## What you will do
Please edit every line of the listing below, swapping "Terms and conditions" for "Terms of service" and keeping everything else unchanged.

## Supplied material

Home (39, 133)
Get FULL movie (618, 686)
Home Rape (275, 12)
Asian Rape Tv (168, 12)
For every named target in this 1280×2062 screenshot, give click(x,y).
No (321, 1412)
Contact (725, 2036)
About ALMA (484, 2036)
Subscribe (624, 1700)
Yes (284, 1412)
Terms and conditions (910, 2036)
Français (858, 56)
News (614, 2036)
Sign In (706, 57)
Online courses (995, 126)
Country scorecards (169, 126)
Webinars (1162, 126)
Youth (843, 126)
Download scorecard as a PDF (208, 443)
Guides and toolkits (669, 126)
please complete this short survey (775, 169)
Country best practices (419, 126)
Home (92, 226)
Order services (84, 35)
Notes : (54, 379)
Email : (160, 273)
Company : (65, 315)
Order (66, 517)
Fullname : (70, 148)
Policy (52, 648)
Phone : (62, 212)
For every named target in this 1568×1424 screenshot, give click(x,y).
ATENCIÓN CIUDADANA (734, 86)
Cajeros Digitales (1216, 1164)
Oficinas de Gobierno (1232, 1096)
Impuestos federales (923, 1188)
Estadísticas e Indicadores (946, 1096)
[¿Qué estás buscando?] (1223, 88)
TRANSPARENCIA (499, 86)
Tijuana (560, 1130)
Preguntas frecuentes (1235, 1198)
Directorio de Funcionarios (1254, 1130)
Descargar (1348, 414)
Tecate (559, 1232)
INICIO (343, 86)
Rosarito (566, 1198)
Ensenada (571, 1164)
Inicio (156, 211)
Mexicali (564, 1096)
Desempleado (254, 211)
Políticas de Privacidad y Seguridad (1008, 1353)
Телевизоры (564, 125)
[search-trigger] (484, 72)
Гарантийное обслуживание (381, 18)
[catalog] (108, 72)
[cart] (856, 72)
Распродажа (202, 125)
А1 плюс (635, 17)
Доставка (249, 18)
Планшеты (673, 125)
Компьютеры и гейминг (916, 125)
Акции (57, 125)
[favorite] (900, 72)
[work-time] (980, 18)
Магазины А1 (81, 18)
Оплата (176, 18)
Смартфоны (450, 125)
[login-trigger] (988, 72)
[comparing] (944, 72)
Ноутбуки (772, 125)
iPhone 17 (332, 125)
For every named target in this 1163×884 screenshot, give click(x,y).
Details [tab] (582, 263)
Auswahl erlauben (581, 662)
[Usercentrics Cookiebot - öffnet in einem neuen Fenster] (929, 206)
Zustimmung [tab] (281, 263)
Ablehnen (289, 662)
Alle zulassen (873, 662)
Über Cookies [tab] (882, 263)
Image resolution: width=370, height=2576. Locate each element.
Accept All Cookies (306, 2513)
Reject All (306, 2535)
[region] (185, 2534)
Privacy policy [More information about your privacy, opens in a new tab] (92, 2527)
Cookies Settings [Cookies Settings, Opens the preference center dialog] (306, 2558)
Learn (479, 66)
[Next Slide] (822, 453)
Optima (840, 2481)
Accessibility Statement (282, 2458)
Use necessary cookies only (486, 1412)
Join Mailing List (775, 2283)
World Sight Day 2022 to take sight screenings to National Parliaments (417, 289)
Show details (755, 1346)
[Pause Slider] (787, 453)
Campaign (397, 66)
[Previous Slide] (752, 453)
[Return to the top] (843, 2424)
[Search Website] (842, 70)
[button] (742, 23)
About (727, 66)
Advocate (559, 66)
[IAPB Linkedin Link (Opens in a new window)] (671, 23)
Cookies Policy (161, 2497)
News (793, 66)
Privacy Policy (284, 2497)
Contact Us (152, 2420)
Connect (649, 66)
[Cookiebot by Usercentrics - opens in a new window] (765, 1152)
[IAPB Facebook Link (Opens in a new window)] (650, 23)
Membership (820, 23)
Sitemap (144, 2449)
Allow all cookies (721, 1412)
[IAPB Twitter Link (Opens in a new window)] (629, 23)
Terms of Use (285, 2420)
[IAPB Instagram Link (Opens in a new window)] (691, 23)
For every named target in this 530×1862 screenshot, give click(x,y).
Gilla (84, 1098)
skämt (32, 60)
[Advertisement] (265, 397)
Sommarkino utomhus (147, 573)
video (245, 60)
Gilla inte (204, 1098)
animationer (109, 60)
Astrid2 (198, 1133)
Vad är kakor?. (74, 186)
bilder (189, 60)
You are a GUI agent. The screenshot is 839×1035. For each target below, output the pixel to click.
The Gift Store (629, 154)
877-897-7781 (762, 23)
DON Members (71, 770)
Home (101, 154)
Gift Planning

## Solution below
Home (39, 133)
Get FULL movie (618, 686)
Home Rape (275, 12)
Asian Rape Tv (168, 12)
For every named target in this 1280×2062 screenshot, give click(x,y).
No (321, 1412)
Contact (725, 2036)
About ALMA (484, 2036)
Subscribe (624, 1700)
Yes (284, 1412)
Terms of service (910, 2036)
Français (858, 56)
News (614, 2036)
Sign In (706, 57)
Online courses (995, 126)
Country scorecards (169, 126)
Webinars (1162, 126)
Youth (843, 126)
Download scorecard as a PDF (208, 443)
Guides and toolkits (669, 126)
please complete this short survey (775, 169)
Country best practices (419, 126)
Home (92, 226)
Order services (84, 35)
Notes : (54, 379)
Email : (160, 273)
Company : (65, 315)
Order (66, 517)
Fullname : (70, 148)
Policy (52, 648)
Phone : (62, 212)
For every named target in this 1568×1424 screenshot, give click(x,y).
ATENCIÓN CIUDADANA (734, 86)
Cajeros Digitales (1216, 1164)
Oficinas de Gobierno (1232, 1096)
Impuestos federales (923, 1188)
Estadísticas e Indicadores (946, 1096)
[¿Qué estás buscando?] (1223, 88)
TRANSPARENCIA (499, 86)
Tijuana (560, 1130)
Preguntas frecuentes (1235, 1198)
Directorio de Funcionarios (1254, 1130)
Descargar (1348, 414)
Tecate (559, 1232)
INICIO (343, 86)
Rosarito (566, 1198)
Ensenada (571, 1164)
Inicio (156, 211)
Mexicali (564, 1096)
Desempleado (254, 211)
Políticas de Privacidad y Seguridad (1008, 1353)
Телевизоры (564, 125)
[search-trigger] (484, 72)
Гарантийное обслуживание (381, 18)
[catalog] (108, 72)
[cart] (856, 72)
Распродажа (202, 125)
А1 плюс (635, 17)
Доставка (249, 18)
Планшеты (673, 125)
Компьютеры и гейминг (916, 125)
Акции (57, 125)
[favorite] (900, 72)
[work-time] (980, 18)
Магазины А1 (81, 18)
Оплата (176, 18)
Смартфоны (450, 125)
[login-trigger] (988, 72)
[comparing] (944, 72)
Ноутбуки (772, 125)
iPhone 17 (332, 125)
For every named target in this 1163×884 screenshot, give click(x,y).
Details [tab] (582, 263)
Auswahl erlauben (581, 662)
[Usercentrics Cookiebot - öffnet in einem neuen Fenster] (929, 206)
Zustimmung [tab] (281, 263)
Ablehnen (289, 662)
Alle zulassen (873, 662)
Über Cookies [tab] (882, 263)
Image resolution: width=370, height=2576. Locate each element.
Accept All Cookies (306, 2513)
Reject All (306, 2535)
[region] (185, 2534)
Privacy policy [More information about your privacy, opens in a new tab] (92, 2527)
Cookies Settings [Cookies Settings, Opens the preference center dialog] (306, 2558)
Learn (479, 66)
[Next Slide] (822, 453)
Optima (840, 2481)
Accessibility Statement (282, 2458)
Use necessary cookies only (486, 1412)
Join Mailing List (775, 2283)
World Sight Day 2022 to take sight screenings to National Parliaments (417, 289)
Show details (755, 1346)
[Pause Slider] (787, 453)
Campaign (397, 66)
[Previous Slide] (752, 453)
[Return to the top] (843, 2424)
[Search Website] (842, 70)
[button] (742, 23)
About (727, 66)
Advocate (559, 66)
[IAPB Linkedin Link (Opens in a new window)] (671, 23)
Cookies Policy (161, 2497)
News (793, 66)
Privacy Policy (284, 2497)
Contact Us (152, 2420)
Connect (649, 66)
[Cookiebot by Usercentrics - opens in a new window] (765, 1152)
[IAPB Facebook Link (Opens in a new window)] (650, 23)
Membership (820, 23)
Sitemap (144, 2449)
Allow all cookies (721, 1412)
[IAPB Twitter Link (Opens in a new window)] (629, 23)
Terms of Use (285, 2420)
[IAPB Instagram Link (Opens in a new window)] (691, 23)
For every named target in this 530×1862 screenshot, give click(x,y).
Gilla (84, 1098)
skämt (32, 60)
[Advertisement] (265, 397)
Sommarkino utomhus (147, 573)
video (245, 60)
Gilla inte (204, 1098)
animationer (109, 60)
Astrid2 (198, 1133)
Vad är kakor?. (74, 186)
bilder (189, 60)
You are a GUI agent. The screenshot is 839×1035. For each target below, output the pixel to click.
The Gift Store (629, 154)
877-897-7781 (762, 23)
DON Members (71, 770)
Home (101, 154)
Gift Planning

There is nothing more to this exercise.